So by that, the 49ers should be stripped of 3 of their 4 titles because Jerry Rice used stickum on his hands IN the Superbowl. 

Holding is against the rules in football. As is jumping off sides, facemasking, roughing the kicker, pass interference, encroachment, etc..... Breaking any of those rules is cheating, unless caught - then it is a penalty. But breaking them without getting caught - is cheating.

The Vikings put all of their balls in a ball warmer last year during a home game to gain an advantage, and were given a warning. 

Several teams pumped in crowd noise during games to gain advantage. 

Back in the day, Lavell Edwards had his offensive linemen wear gloves that matched the color of the opposing teams jersey so they could hold without being seen. Coach Edwards would also let the grass grow extremely tall if they faced a team with more speed to even things up with his slow white guys. 

Which is why I'm not hearing ANY current NFL players calling for the kind of penalty received here. And outside a few loud mouths who's talk was always much bigger and louder than their game (like Keshawn Johnson), no former players are saying much either. 

My own thought is Brady and the Pats got busted doing something every other QB and team does - doctor the football. And they should be punished. But this punishment is not about just this infraction. It is the same as in the 5th game of the season, the ref calling holding on a team and saying "but instead of the customary 10 yard penalty, it will be 30 yards because in the 3rd game, the team also had 2 pass interference calls and jumped off sides twice."


----------



## Mr Muleskinner

While I think the 1st round draft pick is an insanely harsh penalty........getting caught and going to court goes a whole lot smoother if you don't lie to the authorities or the judge before the sentence is passed. 

Pete Rose, Lance Armstrong, Tonya Harding, Barry Bonds will all attest to that.

If my kids mess up and then tell the truth things go much smoother for them as well.

Personally I don't think all of these penalties will stick.


----------



## riptheirlips

Skally said:


> Not enough...1 million is pocket change.
> Cheaters shouldn't be rewarded with championships


Agree with you, this 1 million penalty costs the Patriots zero, they actually make money with this punishment.

1. Brady is suspended for 4 games, now the Patriots do not have to pay him approx. 4 million so they pay 1 million fine and pocket 3 million.

2. Patriots do not receive first round draft pick, now they do not have to pay the required 1st round draft pick contract (millions) they keep that money in their pocket, and can pursue a free agent.

Kraft and Goddell are buddies I believe they worked this all out.


----------



## Dodger

GaryFish said:


> So by that, the 49ers should be stripped of 3 of their 4 titles because Jerry Rice used stickum on his hands IN the Superbowl.
> 
> Holding is against the rules in football. As is jumping off sides, facemasking, roughing the kicker, pass interference, encroachment, etc..... Breaking any of those rules is cheating, unless caught - then it is a penalty.
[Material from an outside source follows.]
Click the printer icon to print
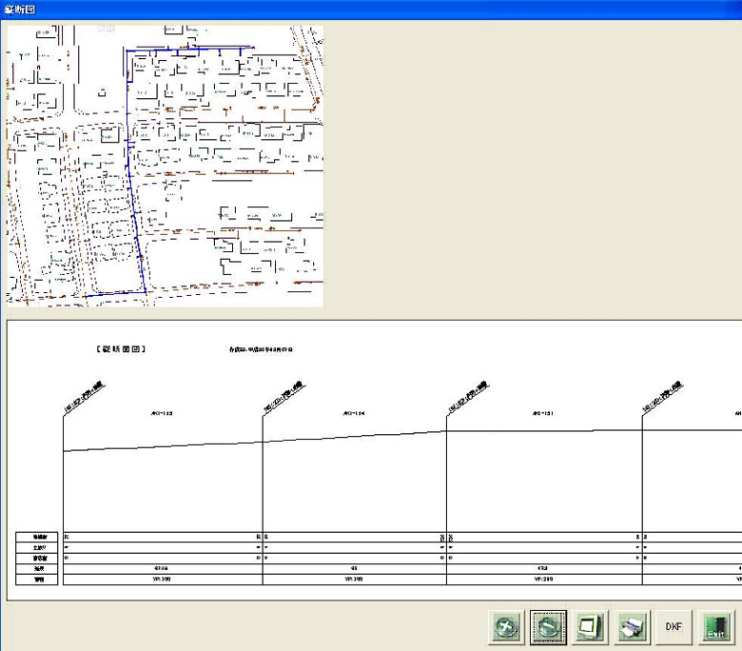Viewport: 742px width, 651px height. 633,627
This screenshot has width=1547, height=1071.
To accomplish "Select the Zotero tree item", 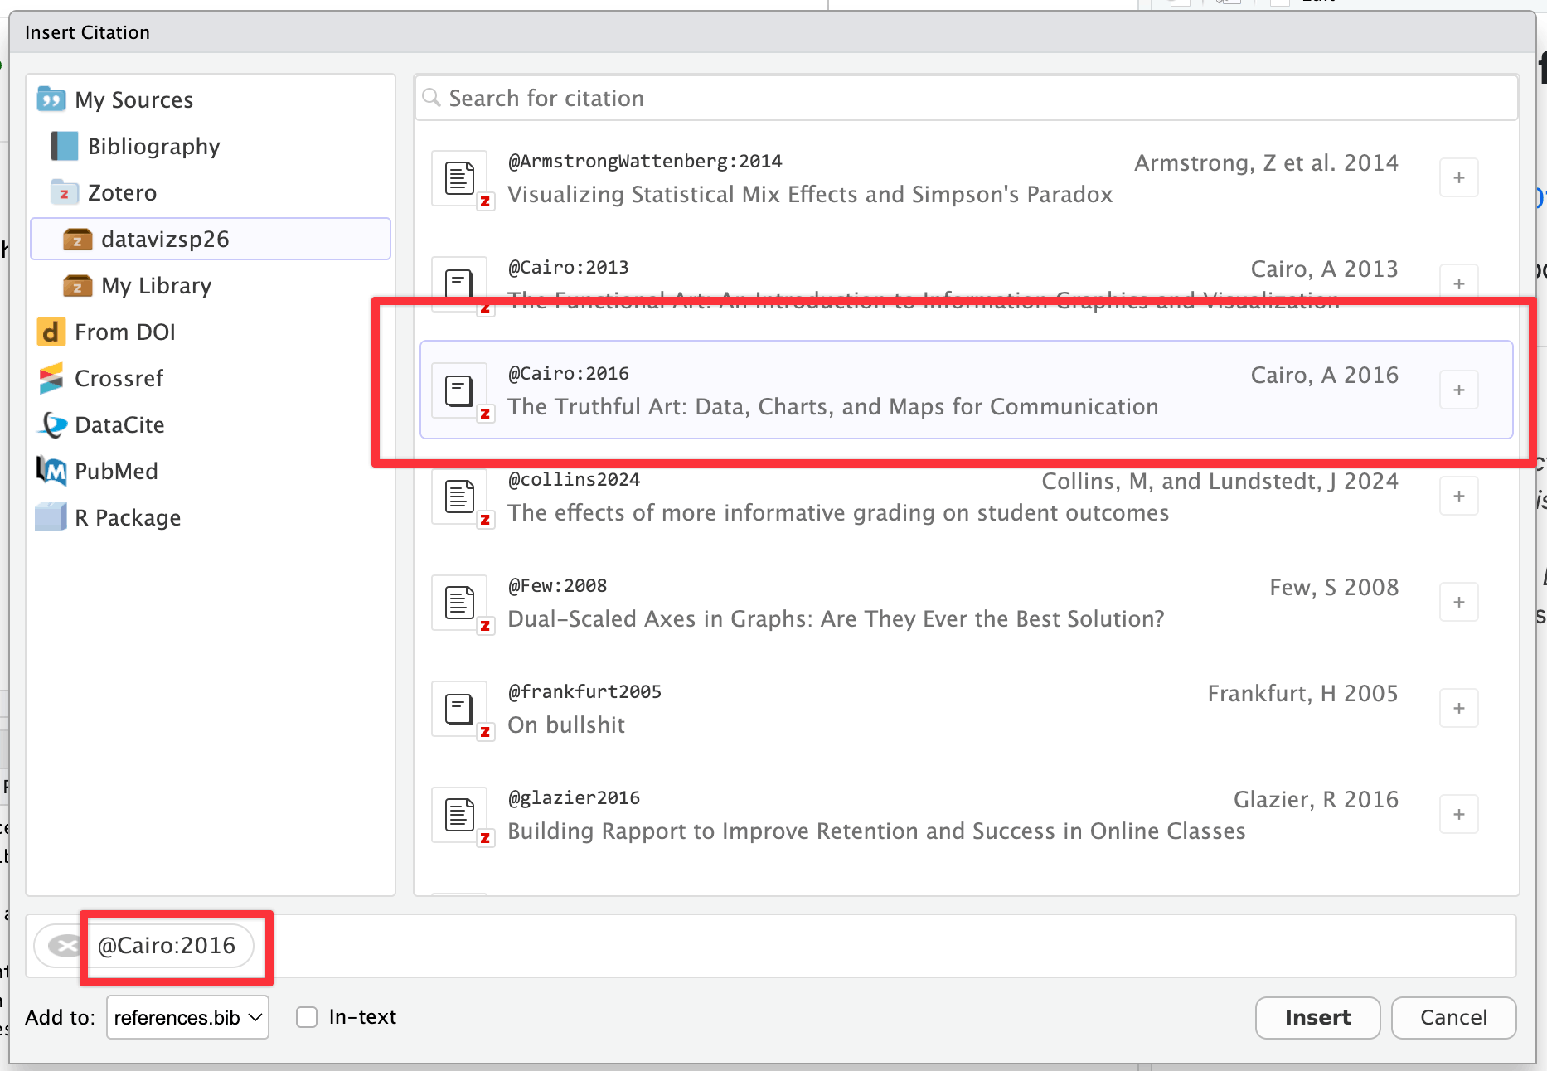I will click(122, 193).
But breaking them without getting caught - is cheating.
> 
> The Vikings put all of their balls in a ball warmer last year during a home game to gain an advantage, and were given a warning.
> 
> Several teams pumped in crowd noise during games to gain advantage.
> 
> Back in the day, Lavell Edwards had his offensive linemen wear gloves that matched the color of the opposing teams jersey so they could hold without being seen. Coach Edwards would also let the grass grow extremely tall if they faced a team with more speed to even things up with his slow white guys.
> 
> Which is why I'm not hearing ANY current NFL players calling for the kind of penalty received here. And outside a few loud mouths who's talk was always much bigger and louder than their game (like Keshawn Johnson), no former players are saying much either.
> 
> My own thought is Brady and the Pats got busted doing something every other QB and team does - doctor the football. And they should be punished. But this punishment is not about just this infraction. It is the same as in the 5th game of the season, the ref calling holding on a team and saying "but instead of the customary 10 yard penalty, it will be 30 yards because in the 3rd game, the team also had 2 pass interference calls and jumped off sides twice."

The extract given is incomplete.